[Rows showing where targets appear]
··········

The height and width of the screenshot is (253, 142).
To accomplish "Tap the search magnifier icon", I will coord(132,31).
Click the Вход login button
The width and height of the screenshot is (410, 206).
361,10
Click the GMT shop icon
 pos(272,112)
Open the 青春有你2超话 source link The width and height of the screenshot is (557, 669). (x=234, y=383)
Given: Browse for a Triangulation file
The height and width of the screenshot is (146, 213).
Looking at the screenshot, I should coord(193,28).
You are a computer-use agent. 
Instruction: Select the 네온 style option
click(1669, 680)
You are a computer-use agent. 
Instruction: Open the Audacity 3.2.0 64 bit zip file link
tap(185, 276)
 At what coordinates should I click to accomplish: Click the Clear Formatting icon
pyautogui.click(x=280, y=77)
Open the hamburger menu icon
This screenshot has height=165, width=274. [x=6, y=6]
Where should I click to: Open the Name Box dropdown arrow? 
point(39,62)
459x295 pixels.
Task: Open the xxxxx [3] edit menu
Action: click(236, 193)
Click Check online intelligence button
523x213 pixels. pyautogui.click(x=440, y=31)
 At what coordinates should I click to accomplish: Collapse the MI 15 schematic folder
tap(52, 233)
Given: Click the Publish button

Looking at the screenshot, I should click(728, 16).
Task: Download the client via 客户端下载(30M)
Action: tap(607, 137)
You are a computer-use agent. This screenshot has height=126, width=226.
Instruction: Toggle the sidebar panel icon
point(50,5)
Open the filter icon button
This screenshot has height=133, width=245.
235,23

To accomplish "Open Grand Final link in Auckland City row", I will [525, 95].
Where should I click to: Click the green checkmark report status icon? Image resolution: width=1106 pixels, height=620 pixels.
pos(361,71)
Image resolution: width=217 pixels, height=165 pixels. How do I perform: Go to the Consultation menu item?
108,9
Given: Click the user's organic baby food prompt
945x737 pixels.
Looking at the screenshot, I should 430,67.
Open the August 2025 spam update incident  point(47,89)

··········

Count the lines in the rows above that contain the string "point". Give only the number.

3